Romay shifted, pulled out her phone, snapped a picture, and then
repositioned her head against the passenger window. I could not even tell if she woke in the
midst of the process.
Our first
meeting replayed in my mind. A five-year-old
Romay bounced around in the waves at the beach just north of Unalakleet in Bering
Sea water that had been ice just three weeks before. Short pigtails stuck out from either side of
her head as she giggled and danced to a music only she could hear. The sun was warm, but the cold of the water
was evident in the light breeze. She
played until her lips turned purple and voiced her protest as we adults
insisted that she come out and warm herself by the fire.
At that point,
I had no idea that I would become her dad in three years. I was still trying to figure out how to convince
the woman who would become her mom that I was worthwhile to keep around.

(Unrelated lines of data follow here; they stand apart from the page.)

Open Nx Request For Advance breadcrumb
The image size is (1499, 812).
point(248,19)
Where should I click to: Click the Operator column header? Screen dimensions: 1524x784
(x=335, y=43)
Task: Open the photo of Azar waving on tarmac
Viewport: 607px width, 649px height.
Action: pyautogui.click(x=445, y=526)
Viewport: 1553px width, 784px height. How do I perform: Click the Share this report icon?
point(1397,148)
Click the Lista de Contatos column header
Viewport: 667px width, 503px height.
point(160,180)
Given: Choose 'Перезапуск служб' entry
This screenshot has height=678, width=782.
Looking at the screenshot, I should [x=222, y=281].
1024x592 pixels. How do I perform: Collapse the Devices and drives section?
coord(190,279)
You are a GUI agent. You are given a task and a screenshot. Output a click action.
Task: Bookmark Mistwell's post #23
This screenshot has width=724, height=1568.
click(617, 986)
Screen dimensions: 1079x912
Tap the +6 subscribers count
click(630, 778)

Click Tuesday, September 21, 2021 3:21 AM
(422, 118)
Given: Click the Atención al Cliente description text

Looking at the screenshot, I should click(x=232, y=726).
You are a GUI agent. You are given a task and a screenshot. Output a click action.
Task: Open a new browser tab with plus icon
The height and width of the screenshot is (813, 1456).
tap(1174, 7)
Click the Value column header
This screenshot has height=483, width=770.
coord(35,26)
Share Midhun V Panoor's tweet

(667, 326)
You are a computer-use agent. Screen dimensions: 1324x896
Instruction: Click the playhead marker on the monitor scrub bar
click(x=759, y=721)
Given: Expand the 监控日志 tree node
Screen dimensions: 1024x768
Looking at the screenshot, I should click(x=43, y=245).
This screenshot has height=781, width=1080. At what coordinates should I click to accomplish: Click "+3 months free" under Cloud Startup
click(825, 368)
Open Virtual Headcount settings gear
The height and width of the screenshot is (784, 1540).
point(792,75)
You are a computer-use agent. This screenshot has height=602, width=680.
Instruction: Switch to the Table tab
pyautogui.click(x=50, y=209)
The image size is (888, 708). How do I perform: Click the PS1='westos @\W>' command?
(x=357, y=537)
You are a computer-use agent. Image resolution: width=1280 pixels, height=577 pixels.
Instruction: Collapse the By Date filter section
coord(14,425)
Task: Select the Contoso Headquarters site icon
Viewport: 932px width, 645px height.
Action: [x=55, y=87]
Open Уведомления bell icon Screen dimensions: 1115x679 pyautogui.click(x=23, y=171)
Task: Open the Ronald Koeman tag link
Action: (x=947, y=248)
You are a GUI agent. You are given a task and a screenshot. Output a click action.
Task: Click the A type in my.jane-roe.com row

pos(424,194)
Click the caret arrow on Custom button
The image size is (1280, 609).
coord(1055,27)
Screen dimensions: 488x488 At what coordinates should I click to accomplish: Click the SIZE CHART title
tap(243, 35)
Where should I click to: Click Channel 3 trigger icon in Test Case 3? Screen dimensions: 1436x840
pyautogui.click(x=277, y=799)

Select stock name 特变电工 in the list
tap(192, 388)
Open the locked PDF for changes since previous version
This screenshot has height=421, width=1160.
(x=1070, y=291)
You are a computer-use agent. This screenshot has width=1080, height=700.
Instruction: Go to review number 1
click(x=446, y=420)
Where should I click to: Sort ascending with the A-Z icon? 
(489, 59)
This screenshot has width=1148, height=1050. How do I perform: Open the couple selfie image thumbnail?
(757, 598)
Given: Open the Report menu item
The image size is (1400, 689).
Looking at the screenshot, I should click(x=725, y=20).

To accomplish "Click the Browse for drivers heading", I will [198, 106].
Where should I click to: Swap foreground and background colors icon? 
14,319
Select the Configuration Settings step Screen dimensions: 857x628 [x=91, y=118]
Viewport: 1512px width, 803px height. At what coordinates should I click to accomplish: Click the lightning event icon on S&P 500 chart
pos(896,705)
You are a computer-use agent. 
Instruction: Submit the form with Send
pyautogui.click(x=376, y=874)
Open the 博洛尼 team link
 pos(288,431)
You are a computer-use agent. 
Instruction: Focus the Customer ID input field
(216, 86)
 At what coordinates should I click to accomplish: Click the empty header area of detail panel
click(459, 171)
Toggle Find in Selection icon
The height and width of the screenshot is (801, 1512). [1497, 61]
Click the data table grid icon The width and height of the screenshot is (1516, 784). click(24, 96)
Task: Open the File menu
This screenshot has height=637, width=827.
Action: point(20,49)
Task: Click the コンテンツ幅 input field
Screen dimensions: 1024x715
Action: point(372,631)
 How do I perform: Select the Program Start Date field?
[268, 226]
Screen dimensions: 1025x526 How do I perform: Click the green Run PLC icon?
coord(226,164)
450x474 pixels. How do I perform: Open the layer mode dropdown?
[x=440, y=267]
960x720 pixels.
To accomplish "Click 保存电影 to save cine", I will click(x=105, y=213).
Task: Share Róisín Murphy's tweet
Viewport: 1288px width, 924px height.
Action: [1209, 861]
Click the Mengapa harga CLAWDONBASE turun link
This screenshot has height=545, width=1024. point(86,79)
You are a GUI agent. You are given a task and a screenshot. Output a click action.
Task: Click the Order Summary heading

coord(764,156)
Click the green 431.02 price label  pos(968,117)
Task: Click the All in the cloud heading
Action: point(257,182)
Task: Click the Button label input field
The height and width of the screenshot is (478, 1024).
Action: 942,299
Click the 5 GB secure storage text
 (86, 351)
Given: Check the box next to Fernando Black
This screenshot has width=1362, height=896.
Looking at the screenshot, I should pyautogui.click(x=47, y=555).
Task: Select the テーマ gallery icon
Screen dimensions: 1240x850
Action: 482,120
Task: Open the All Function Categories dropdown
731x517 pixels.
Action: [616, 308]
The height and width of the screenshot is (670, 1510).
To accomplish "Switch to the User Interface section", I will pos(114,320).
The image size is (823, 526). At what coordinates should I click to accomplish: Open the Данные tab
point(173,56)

But there was something magical about the
little girl.
A little
turbulence rocked the wings of the plane and Romay awoke, “Was I asleep?” she
asked groggily.
“Yeah, you
were twitching,” I responded.
“Late
night. I hung out with Sweetsy, and then
didn’t start packing until after midnight,” she confessed.
Awake now,
but just dazedly looking out the front of the plane at the terrain passing
below, it was like she was still asleep.
I thought back to another early meeting.
“Jason!”
Romay squealed as she headed full speed down the road, rubber boots splashing
through the puddles as I knelt down to meet her.
I had come
to Unalakleet for teacher meetings and was walking down the road with some
other educators on our way to the store.
I opened my arms for a hug and was nearly knocked over backward, Romay
never slowing down before throwing her arms around my neck.
Romay was
six and a force of nature.
“When did
you get here?” she spoke with a light in her eyes.
“Just this
morning,” I smiled back. “I’ll be here
for a couple of days,” and just as quickly as she had tackled me, she sprinted
back through the mud and water to where she had left her friends playing.
“Dad,”
Romay brought me back to the present, “where are we?”
“Uh, just
south of Tanana,” I looked out my window to see if I could spot the village, “little
over an hour left. How you doing?”
“Fine. You would never think we started in rain,
would you?” she asked.
The day had
become beautiful. One of those late
summer interior days with crisp yellow light.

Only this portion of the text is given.